Mm hmm. Yeah, exactly. So yeah, it wasn't just the design and UX, we also just re architected the entire app in terms of how we manage your library, how we do the social features, everything. And yeah, it's much more performant. Now. So really happy on that side of things as well.

Did you? Did you before writing fountain had you ever written an RSS aggregation app at all?

No. And I'd also never built a mobile app as well. So actually, I don't know if I've spoken about this. But the first version of fountain was built just as a side project, partly because I wanted to just learn mobile development. And I'd always been kind of interested in, in audio, and was working on that just to see if I could, you know, build a mobile app. And then just that that time is when I came across you guys, and probably listened to the first episode of
forecasting 2.0. And, you know, heard about the lightning spec. And so it was kind of good, good luck that

it's no coincidence came across the there's no coincidences in the in the kingdom here, Oscar, that's that's not, that's not luck, brother.

That, whatever it is, I'm glad it happened.

If you I mean, if you've never written an RSS based, you know, aggregators based app there is, it seems so
simple, but it's not. You, you end up, it's not, it doesn't surprise me at all, that you would hit a point where you're like, Okay, we're gonna have to re architect because it's, you learn what not to do very quickly, over the over a few months period of time, you know, that that year mark, I can imagine that you would have hit a wall and said, you know, okay, now we know, let's go back, fix it, and then we're good.

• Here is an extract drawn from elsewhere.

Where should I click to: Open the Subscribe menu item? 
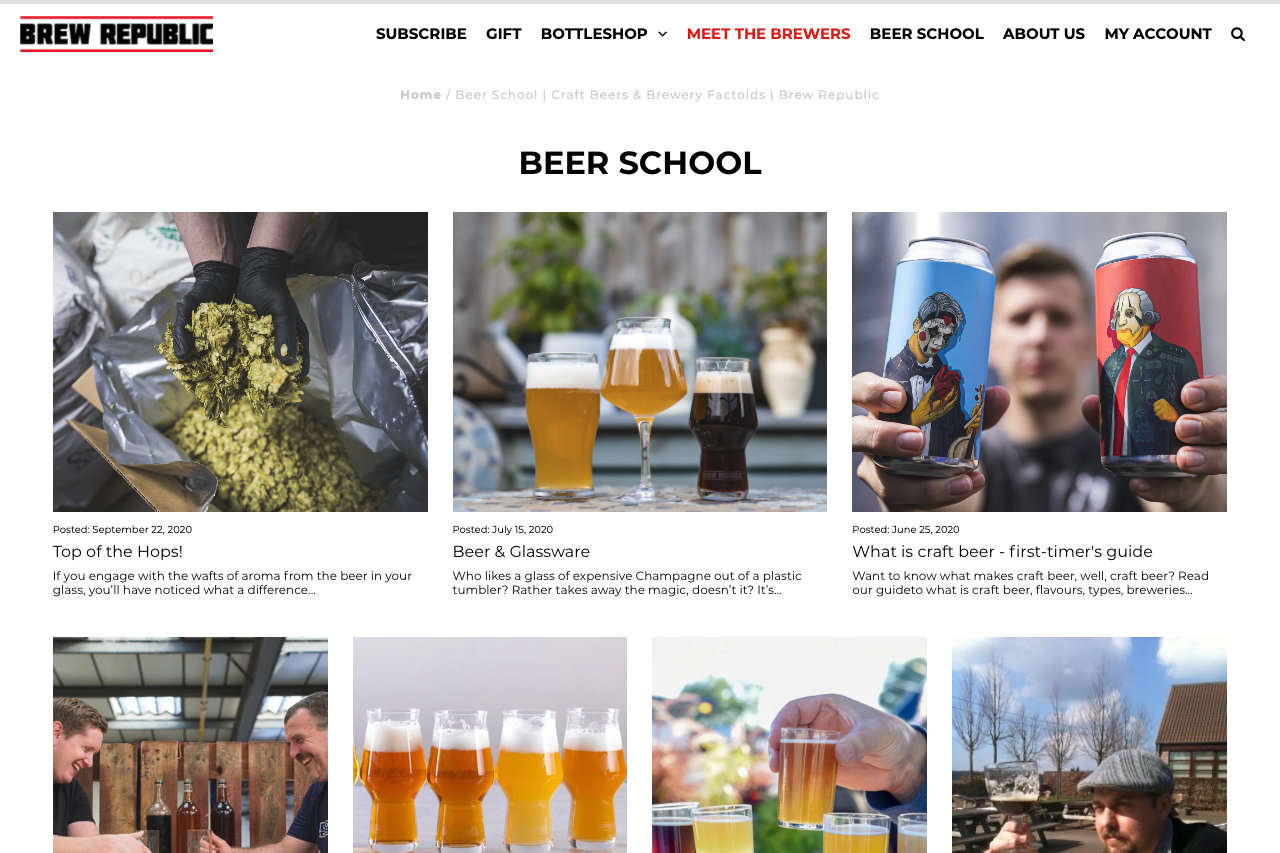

And it's difficult to take six months, and, you know, not really released anything and kind of rebuild a lot of stuff from the ground up. But I think it was really worth it. I think also, what you learn is, you know, you have a big long list of edge cases that you end up, you know, having scripts to deal with, I'm sure you have that pig on this day. That's also helpful, because it means you can you know, you know, fix duplicates, you know, fix repassing issues.

We remember those from the freedom controller days, Dave, can I ask you, Oscar, you see have four people currently working on or at fountain. Now, if I recall, you are one of the one of if not the only 2.0 app that is, has gone out and gotten funding? Do you mind talking just to us about the business side? How things are going for whatever you want to let us know.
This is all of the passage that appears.